■ Excerpt provided
□ □ □ □
Q. Being a Senior Product Manager, what are the most challenging and interesting customer implementation scenarios you have come across?
Mark Kashman: Certainly, the move to the cloud adds complexity for customers who need or want to span from on-premises to online. And this can be a moment in time, or established for some time.
Once hybrid is established, the complexity barrier comes down. And then the journey is a mix of using more cloud and less dependence on on-premises. The mid-term complexity is a variance of site types in the mix of the intranet, classic publishing sites alongside modern sites. This is possible, and sometimes poses a variance of feature set and design look and feel. But the challenge is addressable, and for many customers who are planning for a cloud-mostly, cloud-only future, this is a manageable, meaningful step.
Q. We work in a lot of scenarios where the end-users of the intranets we work on are Millennials. These projects are always interesting to work on. Do you any thoughts on how intranets can be made more engaging for Millennials?
Mark Kashman: I don’t think of it as age groups, but of new experiences some people prefer, crave, or are used to. And this is something that drives the industry at its core – how can I make my product/service more engaging.
And with SharePoint, we’ve been on a user interface/user experience journey for the last two years, and have many plans in the works to continuously adjust and refine as we go. We get a lot of signals from a lot of users, of all ages, and we work to refine their collective experience continuously.
Q. What’s your take on the voice and conversational interfaces with respect to intranets? Will be seeing mainstream adoption of intranets integrated with voice assistants?
Mark Kashman: There are a lot of chat methods, some human, some not – and all are programmed and interacted with humans from the get-go – so far. And per intranets, they will simply adapt and adopt them all.
We see great progress with how the Microsoft/SharePoint-based intranet interacts with chat systems like Microsoft Teams and Yammer, and of course, email via Outlook. And as our customers and partners bring in bots using the Bot Framework, the service simply provides a method for placing the bot where it needs to be against the corpus of knowledge or actions it’s meant to pull from and provide to the user via chat. And these will get smarter, and humans will get more chat savvy in context with their content, and the intranet plays the role of service to all – still keeping the glue that binds people between their content, information, and forward-moving communications.
Q. Intranet sites often don’t get enough love from stakeholders when it comes to user experience. What would be your advice to user experience designers working on intranets?
Mark Kashman: It’s worth it. An intranet that doesn’t engage will grow stale and unused to the degree of which the investment pays back. So, the design is worth that investment – and only has been proven worthy over and over again.
Q. Intranet adoption remains a big issue. We spend a ton of time listening to what our eventual users have to say during the conceptualization phase to address this. What’s your advice to organizations planning intranets to help them drive and retain engagement?
Mark Kashman: That same approach, to listen, to iterate beyond initial rollout, to train users, to continuously communicate to them. You’ll never reach 100% for some obvious reasons, but you can influence more and more with each simple new feature, with each refinement based on feedback, with each executive support push. And last: content is key. If you don’t have good content (and good search and discovery to find or showcase that content dynamically), then there is no good reason to visit the most beautiful of intranets. Cherish the contributor too, and make it easy for them to contribute.
□ □ □ □
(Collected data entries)
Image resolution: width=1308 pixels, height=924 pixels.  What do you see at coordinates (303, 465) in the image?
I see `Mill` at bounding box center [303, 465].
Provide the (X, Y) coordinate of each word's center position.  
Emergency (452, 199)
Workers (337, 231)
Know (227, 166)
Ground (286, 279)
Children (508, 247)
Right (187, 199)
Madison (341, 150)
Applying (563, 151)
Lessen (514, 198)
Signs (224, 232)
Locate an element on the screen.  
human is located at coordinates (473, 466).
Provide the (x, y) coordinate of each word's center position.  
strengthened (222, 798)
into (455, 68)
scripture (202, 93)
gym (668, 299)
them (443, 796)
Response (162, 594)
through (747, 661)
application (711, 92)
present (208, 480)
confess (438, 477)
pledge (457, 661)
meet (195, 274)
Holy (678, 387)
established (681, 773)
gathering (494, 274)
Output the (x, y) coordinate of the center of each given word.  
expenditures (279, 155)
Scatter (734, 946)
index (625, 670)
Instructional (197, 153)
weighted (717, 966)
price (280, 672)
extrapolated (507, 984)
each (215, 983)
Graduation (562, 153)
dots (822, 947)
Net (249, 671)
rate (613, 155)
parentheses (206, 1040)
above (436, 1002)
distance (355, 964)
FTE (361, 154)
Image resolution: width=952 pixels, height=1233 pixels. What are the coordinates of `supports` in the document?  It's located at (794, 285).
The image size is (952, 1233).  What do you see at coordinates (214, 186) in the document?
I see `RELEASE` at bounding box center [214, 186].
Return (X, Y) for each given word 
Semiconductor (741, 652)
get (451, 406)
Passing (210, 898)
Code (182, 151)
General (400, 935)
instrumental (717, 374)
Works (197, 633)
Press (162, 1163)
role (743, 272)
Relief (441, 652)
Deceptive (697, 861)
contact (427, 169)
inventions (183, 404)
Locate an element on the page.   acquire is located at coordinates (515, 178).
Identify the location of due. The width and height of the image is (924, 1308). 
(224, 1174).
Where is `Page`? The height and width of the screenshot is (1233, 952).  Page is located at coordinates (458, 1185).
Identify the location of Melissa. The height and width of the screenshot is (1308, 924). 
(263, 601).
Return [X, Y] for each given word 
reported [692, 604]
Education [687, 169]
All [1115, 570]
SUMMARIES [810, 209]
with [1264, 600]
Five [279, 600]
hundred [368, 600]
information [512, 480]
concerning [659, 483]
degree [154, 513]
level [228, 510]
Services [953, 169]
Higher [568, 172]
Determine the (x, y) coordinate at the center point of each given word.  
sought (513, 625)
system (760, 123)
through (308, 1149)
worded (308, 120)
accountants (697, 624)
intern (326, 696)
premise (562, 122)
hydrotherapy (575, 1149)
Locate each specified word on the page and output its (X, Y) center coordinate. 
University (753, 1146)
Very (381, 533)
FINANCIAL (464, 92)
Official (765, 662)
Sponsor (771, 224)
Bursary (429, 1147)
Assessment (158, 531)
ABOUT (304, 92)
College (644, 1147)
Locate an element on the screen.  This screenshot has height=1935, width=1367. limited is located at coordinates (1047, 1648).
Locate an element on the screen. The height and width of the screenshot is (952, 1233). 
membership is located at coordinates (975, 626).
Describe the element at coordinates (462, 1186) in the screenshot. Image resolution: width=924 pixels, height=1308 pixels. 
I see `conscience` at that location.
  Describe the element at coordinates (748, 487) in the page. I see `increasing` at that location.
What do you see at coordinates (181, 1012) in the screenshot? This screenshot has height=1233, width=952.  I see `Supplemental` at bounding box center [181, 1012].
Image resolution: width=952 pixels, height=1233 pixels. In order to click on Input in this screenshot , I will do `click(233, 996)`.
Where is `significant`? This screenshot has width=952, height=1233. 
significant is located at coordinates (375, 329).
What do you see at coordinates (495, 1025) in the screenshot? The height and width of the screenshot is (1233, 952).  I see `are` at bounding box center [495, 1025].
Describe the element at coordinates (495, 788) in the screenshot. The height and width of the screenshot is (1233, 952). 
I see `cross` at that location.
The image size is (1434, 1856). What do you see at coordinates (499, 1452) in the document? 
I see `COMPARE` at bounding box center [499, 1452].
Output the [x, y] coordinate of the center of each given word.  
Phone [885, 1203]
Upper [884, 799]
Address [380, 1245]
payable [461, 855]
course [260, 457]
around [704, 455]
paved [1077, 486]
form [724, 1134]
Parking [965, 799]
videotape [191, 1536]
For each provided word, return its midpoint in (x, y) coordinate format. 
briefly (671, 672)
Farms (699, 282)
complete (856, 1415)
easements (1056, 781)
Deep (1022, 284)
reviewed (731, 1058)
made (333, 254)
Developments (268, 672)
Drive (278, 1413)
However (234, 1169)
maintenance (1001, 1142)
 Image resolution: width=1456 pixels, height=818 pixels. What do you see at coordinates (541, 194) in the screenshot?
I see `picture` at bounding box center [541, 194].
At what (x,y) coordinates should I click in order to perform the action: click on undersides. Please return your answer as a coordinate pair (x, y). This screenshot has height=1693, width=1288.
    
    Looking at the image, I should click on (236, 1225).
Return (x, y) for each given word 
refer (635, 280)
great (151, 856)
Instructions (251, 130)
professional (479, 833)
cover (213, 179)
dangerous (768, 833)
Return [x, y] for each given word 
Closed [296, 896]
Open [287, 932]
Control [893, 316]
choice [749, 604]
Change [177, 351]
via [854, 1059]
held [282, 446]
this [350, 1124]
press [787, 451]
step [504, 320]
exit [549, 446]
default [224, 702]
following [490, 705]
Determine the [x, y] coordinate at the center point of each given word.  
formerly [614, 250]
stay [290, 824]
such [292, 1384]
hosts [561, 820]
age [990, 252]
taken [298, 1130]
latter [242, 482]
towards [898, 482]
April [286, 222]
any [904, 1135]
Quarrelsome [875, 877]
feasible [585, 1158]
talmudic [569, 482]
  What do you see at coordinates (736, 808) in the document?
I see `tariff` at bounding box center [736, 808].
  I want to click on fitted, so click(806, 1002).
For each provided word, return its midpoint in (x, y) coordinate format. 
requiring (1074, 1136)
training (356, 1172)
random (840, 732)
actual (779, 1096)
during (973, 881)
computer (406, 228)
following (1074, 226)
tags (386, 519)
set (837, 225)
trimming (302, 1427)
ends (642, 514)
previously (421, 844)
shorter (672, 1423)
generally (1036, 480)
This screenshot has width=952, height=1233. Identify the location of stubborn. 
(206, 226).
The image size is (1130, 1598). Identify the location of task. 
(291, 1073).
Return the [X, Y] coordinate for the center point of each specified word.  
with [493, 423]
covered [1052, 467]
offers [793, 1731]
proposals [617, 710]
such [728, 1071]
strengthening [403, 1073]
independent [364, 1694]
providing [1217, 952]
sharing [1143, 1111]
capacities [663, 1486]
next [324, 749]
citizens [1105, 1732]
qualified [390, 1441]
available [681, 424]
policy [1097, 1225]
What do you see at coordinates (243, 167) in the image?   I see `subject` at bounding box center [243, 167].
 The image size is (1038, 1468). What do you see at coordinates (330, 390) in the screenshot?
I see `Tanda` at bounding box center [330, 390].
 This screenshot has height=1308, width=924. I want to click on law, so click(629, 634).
□ □ □ □
■ Exercise brief
In the interview excerpt above, translate "Cherish the contributor too, and make it easy for them to contribute." into Spanish.

■ Task response
Valora también al colaborador y haz que le resulte fácil contribuir.